§ Задание:
Обновите часть отрывка о службе комендатуры, от слов «Патруль поспел вовремя.» по слова «обо всех остальных.» включительно, заменив «Патруль» на «Наряд». Приведите эту часть полностью.

§ Отрывок для чтения:
****************
С первых же дней бойцам и офицерам комендатуры пришлось столкнуться с подонками буржуазного строя — грабителями и убийцами, с уцелевшими фашистскими головорезами. Были случаи, когда наши солдаты и командиры гибли на боевом посту, охраняя порядок и покой жителей города.

В наших условиях было не до отдыха. Люди попали из огня да в полымя. Закончилась война, каждому хотелось скорее вернуться домой, обнять родных, начать спокойную жизнь. А тут служба, сопряженная с постоянным риском. Но никто не жаловался, хотя иногда бывало очень трудно.

Работники районных комендатур не знали покоя ни днем ни ночью. В любую минуту каждого из них могли поднять по тревоге для выполнения задания. Отправляется, к примеру, солдат в театр или в кино. Но он все равно на службе, и, если там кто-то нарушает общественный порядок, боец обязан немедленно вмешаться и принять меры. При этом нужно еще быть вежливым, тактичным и осторожным, чтобы не поддаться на провокацию, не причинить вреда невинному человеку.

Малейшая оплошность, неслаженность в работе, задержка с оказанием помощи друг другу вели иногда к трагическим случаям. Как-то декабрьской ночью в комендатуру 10-го района поступил тревожный сигнал: на улице Понграц банда грабит мирных жителей. На место происшествия были посланы три бойца. Вместе с ними побежал и вольнонаемный шофер Владимир Морочек, поляк по национальности.

Патруль поспел вовремя. Бойцы задержали одного грабителя и разоружили его. Владимир Морочек увидел вдруг еще трех бандитов. Не предупредив товарищей, он, не раздумывая, бросился на них и был убит. Бывало, за просчет или неосторожность приходилось расплачиваться весьма дорогой ценой.

В общем, для работников комендатуры война продолжалась, наши люди по-прежнему оставались на передовой. Кроме того, солдаты и офицеры обязаны были постоянно учиться, расширять свой кругозор. Ведь они были представителями социалистического государства, к ним приглядывались, по ним судили обо всех остальных.

Каждый боец и командир мог оказаться в такой обстановке, когда необходимо быстро и самостоятельно принять правильное решение. Требовалось умение налаживать хорошие взаимоотношения с населением, умение тактично сотрудничать с представителями местных властей.

Военнослужащие старших возрастов постепенно уходили в запас. Их место занимала молодежь. И надо сказать, это была достойная смена.
****************
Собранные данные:

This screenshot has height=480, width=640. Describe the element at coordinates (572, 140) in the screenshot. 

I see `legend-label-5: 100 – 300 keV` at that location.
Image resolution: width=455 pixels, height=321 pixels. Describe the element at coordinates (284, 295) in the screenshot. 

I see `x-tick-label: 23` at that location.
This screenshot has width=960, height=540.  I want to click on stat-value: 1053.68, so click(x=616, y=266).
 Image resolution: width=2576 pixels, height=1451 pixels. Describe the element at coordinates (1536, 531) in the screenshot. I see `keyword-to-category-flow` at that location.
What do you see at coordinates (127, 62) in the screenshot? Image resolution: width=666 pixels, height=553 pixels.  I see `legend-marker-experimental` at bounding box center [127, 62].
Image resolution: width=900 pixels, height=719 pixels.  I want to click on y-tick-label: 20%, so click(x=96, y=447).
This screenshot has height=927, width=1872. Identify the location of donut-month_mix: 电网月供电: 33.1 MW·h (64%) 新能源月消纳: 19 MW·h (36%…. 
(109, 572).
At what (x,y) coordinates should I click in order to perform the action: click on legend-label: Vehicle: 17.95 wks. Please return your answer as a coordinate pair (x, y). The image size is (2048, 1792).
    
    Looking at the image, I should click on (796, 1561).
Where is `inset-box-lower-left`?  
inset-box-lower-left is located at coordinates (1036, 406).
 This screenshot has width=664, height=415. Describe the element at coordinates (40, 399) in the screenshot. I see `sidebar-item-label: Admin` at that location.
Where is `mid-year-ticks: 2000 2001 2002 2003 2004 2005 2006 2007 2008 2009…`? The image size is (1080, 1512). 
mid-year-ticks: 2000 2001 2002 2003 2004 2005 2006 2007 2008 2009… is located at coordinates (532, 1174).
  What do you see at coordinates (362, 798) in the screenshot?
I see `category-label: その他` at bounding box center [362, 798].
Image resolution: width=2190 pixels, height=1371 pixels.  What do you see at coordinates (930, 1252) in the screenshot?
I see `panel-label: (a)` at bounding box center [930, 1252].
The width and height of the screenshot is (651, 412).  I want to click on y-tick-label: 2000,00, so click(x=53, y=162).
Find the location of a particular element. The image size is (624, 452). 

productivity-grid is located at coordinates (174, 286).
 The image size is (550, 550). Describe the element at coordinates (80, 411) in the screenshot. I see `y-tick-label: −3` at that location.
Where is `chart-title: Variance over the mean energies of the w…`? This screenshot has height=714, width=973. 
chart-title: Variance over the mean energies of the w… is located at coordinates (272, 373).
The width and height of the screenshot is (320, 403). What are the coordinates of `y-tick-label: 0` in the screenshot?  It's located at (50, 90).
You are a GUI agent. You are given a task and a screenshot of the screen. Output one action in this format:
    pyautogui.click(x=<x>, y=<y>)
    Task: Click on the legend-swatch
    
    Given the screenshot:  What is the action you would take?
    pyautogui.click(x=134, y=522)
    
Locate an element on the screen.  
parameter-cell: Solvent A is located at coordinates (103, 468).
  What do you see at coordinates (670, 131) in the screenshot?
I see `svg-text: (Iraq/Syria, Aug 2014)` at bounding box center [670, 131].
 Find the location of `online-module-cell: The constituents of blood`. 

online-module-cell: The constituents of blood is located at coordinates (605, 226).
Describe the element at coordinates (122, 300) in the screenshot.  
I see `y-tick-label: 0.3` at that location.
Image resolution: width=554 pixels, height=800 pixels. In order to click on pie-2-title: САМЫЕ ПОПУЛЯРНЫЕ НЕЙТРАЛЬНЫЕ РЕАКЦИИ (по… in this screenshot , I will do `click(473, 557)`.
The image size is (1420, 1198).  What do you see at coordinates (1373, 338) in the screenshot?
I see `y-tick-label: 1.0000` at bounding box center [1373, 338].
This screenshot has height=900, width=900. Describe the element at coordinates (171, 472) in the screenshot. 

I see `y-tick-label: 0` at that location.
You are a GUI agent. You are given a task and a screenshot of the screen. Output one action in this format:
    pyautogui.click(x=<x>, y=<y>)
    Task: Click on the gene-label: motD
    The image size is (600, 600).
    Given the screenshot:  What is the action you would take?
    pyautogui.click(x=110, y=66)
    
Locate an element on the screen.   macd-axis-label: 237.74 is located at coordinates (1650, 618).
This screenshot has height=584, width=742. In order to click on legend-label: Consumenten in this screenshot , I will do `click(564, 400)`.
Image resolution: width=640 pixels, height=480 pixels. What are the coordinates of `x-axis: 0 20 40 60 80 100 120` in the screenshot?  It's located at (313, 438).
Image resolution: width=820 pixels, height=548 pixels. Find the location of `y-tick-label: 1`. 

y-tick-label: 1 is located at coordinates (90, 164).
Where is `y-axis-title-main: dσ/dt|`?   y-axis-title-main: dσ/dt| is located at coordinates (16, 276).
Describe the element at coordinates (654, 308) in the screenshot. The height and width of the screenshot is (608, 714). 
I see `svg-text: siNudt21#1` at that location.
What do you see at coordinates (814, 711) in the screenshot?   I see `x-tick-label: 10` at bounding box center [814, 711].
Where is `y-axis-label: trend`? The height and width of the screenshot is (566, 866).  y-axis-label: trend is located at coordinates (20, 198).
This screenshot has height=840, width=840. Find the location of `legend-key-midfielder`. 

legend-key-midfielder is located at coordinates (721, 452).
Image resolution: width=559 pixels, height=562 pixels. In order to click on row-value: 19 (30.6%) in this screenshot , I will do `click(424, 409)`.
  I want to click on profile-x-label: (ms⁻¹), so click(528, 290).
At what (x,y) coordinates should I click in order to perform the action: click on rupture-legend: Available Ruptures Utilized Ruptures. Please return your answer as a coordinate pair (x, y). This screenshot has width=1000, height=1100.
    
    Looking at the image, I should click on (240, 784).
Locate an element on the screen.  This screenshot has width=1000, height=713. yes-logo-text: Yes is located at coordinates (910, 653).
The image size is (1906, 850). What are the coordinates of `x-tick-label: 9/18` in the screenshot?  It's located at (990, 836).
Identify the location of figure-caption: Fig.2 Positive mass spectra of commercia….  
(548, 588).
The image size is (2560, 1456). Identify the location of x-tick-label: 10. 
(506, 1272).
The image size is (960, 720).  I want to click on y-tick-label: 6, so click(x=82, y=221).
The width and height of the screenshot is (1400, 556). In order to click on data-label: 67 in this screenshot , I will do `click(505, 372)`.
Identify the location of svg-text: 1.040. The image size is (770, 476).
****************
§ Результат выполнения:
Наряд поспел вовремя. Бойцы задержали одного грабителя и разоружили его. Владимир Морочек увидел вдруг еще трех бандитов. Не предупредив товарищей, он, не раздумывая, бросился на них и был убит. Бывало, за просчет или неосторожность приходилось расплачиваться весьма дорогой ценой.

В общем, для работников комендатуры война продолжалась, наши люди по-прежнему оставались на передовой. Кроме того, солдаты и офицеры обязаны были постоянно учиться, расширять свой кругозор. Ведь они были представителями социалистического государства, к ним приглядывались, по ним судили обо всех остальных.